Justice: Another confusing term. Justice in the Belmont Report builds off of the last two, by identifying how we select participants. I.e., who is ultimately benefiting from this? The Tuskegee study is a great example of injustice. The participants were all black. We call this “inequitable selection”, which basically means you can’t target certain groups if the benefits can be generalized to other groups. Not only did the researchers limit their study to black men, but that meant that in the course of the research, it was only those black men that shouldered the burden and risks from the study while the larger population benefited. The Nuremburg trials as well, serve as a great example. Would the researchers mind serving as research participants in their studies to the extent their selected participants were?
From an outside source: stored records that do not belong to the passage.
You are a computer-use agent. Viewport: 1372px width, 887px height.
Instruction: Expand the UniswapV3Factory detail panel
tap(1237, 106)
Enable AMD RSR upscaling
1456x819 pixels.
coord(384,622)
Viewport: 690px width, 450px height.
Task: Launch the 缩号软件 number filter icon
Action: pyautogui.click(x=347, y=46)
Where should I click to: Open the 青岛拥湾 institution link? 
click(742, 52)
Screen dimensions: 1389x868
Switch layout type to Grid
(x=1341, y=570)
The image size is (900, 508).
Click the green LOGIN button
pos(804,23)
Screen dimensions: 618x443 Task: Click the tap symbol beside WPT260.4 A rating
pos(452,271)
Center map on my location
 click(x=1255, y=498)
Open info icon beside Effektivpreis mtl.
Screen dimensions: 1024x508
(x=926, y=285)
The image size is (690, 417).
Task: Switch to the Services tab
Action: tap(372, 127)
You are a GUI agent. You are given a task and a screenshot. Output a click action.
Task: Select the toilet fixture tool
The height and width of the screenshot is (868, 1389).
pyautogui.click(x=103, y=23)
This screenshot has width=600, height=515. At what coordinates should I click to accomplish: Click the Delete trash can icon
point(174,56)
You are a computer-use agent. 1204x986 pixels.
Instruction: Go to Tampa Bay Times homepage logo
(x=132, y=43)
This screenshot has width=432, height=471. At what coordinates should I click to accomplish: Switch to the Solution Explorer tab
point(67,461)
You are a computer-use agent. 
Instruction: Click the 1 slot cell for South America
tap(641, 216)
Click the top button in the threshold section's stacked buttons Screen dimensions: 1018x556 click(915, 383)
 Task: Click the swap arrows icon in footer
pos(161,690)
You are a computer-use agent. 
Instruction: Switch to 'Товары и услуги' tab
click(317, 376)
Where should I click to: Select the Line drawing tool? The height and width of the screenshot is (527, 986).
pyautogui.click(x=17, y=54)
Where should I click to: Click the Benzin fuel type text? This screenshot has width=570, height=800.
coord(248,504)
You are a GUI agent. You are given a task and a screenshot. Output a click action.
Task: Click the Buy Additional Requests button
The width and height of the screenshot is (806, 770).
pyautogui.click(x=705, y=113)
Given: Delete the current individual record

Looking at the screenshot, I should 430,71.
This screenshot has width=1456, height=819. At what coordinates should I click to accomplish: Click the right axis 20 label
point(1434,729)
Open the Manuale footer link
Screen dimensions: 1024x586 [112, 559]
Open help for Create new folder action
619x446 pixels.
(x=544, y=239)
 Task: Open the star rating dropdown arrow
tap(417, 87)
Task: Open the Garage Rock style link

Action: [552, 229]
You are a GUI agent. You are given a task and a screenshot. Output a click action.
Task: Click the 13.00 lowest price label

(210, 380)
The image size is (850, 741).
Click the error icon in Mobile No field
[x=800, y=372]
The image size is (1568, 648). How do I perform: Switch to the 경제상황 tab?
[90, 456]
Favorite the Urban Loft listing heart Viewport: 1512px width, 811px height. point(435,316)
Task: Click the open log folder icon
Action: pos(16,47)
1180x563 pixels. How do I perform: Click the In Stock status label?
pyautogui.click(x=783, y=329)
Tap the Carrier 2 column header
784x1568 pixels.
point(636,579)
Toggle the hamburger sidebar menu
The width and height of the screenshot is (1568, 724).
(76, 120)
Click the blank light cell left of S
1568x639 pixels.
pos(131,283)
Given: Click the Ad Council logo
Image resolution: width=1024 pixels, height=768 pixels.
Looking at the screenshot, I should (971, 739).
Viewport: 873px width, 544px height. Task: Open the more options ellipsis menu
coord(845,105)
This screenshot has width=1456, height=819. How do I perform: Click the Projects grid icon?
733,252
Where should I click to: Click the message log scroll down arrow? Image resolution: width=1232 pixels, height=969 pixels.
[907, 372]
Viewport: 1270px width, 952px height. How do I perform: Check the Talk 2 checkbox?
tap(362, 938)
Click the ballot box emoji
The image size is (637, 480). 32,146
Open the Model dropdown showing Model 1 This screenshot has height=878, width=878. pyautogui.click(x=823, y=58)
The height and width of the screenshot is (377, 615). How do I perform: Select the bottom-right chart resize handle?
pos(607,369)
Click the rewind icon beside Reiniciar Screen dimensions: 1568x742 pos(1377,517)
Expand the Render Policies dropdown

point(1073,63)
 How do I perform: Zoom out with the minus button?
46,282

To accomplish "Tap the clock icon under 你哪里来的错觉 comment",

Had the tables been turned, it is highly likely that the researchers would not have wanted to be in either of those studies as a participant.

In summary, research protections are not in place as bureaucratic nonsense or stupid rules made up to slow down f important research from getting done. Protections are in place because throughout history, we’ve grown. We’ve learned a lot and in the course of making mistakes, we have found ways to avoid making them in the future- with basic guiding principles.

Fortunately, not every study falls into the same cup. Research is not black and white, and regulations also provide flexibility. By working closely with your IRB, from planning to implementation, you can be confident that you’re getting what you need done in the most practical, efficient, ethical, and compliant way possible. And if that’s not a big enough incentive, it also keeps you funded.